Below is a self-contained example using the Boston Housing dataset (available via scikit-learn) that shows how to apply ordinary linear regression, Ridge, Lasso, and ElasticNet. We also show how to use cross-validation to tune hyperparameters for ElasticNet.

```python
import numpy as np
import pandas as pd
from sklearn.datasets import load_boston  # Note: Boston dataset is deprecated in recent versions; alternatives are available.
from sklearn.model_selection import train_test_split, cross_val_score
from sklearn.preprocessing import StandardScaler
from sklearn.linear_model import LinearRegression, Ridge, Lasso, ElasticNet, ElasticNetCV

# Load the dataset
boston = load_boston()  
X, y = boston.data, boston.target

# Standardize features (regularization is sensitive to scale)
scaler = StandardScaler()
X_scaled = scaler.fit_transform(X)

# Split the data into training and testing sets
X_train, X_test, y_train, y_test = train_test_split(
    X_scaled, y, test_size=0.2, random_state=42)

# ---------------------------
# 1. Ordinary Linear Regression
# ---------------------------
lr = LinearRegression()
lr.fit(X_train, y_train)
print("Linear Regression R^2:", lr.score(X_test, y_test))

# ---------------------------
# 2. Ridge Regression (L2)
# ---------------------------
ridge = Ridge(alpha=1.0)  # Try different alpha values to control penalty strength.
ridge.fit(X_train, y_train)
print("Ridge Regression R^2:", ridge.score(X_test, y_test))

# ---------------------------
# 3. Lasso Regression (L1)
# ---------------------------
lasso = Lasso(alpha=0.1)  # The alpha here is the penalty term.
lasso.fit(X_train, y_train)
print("Lasso Regression R^2:", lasso.score(X_test, y_test))

# ---------------------------
# 4. ElasticNet Regression
# ---------------------------
elastic = ElasticNet(alpha=1.0, l1_ratio=0.5)  # 50-50 mix of L1 and L2
elastic.fit(X_train, y_train)
print("ElasticNet Regression R^2:", elastic.score(X_test, y_test))

# ---------------------------
# 5. ElasticNet with Cross-Validation
# ---------------------------
elastic_cv = ElasticNetCV(
    alphas=[0.001, 0.01, 0.1, 1.0, 10.0],
    l1_ratio=[0.1, 0.5, 0.9],
    cv=5,
    random_state=42
)
elastic_cv.fit(X_train, y_train)
print("ElasticNetCV Best alpha:", elastic_cv.alpha_)
print("ElasticNetCV Best l1_ratio:", elastic_cv.l1_ratio_)
print("ElasticNetCV R^2:", elastic_cv.score(X_test, y_test))
```

### Explanation

- **StandardScaler:** Regularization penalties are scale-dependent.
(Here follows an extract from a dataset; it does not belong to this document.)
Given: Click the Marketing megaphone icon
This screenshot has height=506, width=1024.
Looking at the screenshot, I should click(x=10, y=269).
Standardizing features ensures that each feature contributes equally.
- **Ridge vs. Lasso:** Ridge shrinks all coefficients (helpful with multicollinearity), while Lasso may set some coefficients to zero (feature selection).
- **ElasticNet:** Combines both effects; use ElasticNetCV to automatically select optimal hyperparameters (both alpha and l1_ratio).

---

## 5. Conclusion

Regularization techniques are essential for building robust predictive models, especially in high-dimensional spaces. They help balance the bias–variance trade-off by penalizing large coefficients:

- **Ridge Regression** (L2) controls coefficient magnitude.
- **Lasso Regression** (L1) performs variable selection by enforcing sparsity.
- **ElasticNet Regression** provides a tunable balance between L1 and L2 regularization.
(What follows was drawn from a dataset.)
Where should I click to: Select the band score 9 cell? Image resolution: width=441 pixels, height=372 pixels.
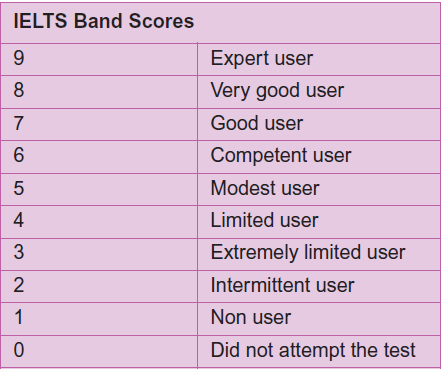pyautogui.click(x=99, y=59)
Using Python’s scikit-learn, you can quickly experiment with these methods and tune hyperparameters using cross-validation, thereby improving your model’s generalization performance.

This overview—with formulas and code examples—should give you a strong foundation to explore regularized linear models further.